### [Problem to work on]
Copy out, word for word, the lines of the data below from the line with "The width and height of the screenshot is (1222, 650)." to the line with "Action: click(418, 27)", including both of those lines.

——

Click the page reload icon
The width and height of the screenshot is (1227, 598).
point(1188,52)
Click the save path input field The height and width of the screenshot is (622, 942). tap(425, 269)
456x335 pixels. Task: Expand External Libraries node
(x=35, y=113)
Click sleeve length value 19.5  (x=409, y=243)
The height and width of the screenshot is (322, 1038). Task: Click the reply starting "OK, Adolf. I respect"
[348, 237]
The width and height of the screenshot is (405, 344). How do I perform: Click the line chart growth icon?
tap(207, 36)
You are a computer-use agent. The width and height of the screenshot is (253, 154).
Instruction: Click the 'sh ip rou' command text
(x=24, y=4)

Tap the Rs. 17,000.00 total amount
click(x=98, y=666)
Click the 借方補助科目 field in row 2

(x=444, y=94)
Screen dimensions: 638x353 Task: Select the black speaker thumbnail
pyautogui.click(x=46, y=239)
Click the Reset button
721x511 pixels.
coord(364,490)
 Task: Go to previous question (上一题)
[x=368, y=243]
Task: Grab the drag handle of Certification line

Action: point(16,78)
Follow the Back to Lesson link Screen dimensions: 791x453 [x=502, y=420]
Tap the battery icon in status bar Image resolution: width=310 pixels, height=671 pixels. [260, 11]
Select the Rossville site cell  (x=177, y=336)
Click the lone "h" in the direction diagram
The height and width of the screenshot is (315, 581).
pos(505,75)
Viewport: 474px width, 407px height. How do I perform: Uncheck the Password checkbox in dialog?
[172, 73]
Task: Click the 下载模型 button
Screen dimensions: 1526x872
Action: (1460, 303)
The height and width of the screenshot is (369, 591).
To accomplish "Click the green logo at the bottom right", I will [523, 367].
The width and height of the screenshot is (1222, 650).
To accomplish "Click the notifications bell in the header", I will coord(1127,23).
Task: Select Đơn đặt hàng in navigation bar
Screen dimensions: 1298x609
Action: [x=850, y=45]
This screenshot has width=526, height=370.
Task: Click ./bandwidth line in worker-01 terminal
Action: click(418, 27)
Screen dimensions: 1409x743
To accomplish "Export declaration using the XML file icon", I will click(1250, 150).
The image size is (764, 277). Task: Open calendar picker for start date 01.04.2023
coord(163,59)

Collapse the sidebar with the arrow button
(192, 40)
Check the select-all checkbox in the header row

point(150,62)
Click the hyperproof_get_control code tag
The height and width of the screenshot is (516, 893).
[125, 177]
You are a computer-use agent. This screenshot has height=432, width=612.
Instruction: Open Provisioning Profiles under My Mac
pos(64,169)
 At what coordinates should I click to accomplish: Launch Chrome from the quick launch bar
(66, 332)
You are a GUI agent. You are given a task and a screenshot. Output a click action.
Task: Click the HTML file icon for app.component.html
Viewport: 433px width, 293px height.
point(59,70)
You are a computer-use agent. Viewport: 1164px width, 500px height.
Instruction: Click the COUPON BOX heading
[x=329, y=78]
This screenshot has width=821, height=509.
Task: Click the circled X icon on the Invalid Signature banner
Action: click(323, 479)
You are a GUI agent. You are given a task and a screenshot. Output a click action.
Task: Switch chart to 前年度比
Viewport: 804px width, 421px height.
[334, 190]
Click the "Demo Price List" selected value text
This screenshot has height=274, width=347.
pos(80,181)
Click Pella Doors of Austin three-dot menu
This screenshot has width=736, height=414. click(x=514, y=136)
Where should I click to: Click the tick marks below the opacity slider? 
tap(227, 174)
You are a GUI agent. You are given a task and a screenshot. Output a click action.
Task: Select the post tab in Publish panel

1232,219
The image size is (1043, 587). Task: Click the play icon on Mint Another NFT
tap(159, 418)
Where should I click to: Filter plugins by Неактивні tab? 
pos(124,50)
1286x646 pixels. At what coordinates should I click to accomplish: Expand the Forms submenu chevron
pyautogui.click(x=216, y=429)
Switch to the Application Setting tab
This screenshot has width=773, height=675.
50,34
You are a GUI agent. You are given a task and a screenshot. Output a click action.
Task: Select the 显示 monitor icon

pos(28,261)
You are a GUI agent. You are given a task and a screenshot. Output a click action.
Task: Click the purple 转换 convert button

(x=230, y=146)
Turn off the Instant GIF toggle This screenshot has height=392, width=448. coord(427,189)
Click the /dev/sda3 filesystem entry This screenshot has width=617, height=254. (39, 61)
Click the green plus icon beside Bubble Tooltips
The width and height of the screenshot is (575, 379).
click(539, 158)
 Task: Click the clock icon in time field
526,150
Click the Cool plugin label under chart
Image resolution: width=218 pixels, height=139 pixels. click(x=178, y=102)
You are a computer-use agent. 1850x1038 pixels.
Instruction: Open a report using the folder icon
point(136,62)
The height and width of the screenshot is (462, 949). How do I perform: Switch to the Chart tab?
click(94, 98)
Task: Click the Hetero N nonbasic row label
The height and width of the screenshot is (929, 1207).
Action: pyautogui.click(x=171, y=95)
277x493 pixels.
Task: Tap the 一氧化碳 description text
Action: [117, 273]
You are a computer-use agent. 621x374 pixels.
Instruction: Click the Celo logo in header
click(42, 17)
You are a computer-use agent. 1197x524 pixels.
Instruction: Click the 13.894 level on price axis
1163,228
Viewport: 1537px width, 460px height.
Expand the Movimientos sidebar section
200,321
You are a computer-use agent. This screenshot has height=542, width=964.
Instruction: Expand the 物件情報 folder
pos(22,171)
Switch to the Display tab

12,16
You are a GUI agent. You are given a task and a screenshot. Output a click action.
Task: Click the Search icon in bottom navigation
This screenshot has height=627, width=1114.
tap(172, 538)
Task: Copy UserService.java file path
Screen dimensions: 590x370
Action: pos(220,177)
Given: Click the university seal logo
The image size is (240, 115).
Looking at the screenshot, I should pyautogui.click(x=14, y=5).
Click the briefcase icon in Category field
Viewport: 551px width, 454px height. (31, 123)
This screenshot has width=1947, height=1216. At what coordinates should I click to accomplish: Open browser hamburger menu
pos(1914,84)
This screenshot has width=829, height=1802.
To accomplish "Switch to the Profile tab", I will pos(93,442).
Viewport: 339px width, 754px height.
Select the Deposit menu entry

——

### [Result]
The width and height of the screenshot is (1222, 650).
To accomplish "Click the notifications bell in the header", I will coord(1127,23).
Task: Select Đơn đặt hàng in navigation bar
Screen dimensions: 1298x609
Action: [x=850, y=45]
This screenshot has width=526, height=370.
Task: Click ./bandwidth line in worker-01 terminal
Action: click(418, 27)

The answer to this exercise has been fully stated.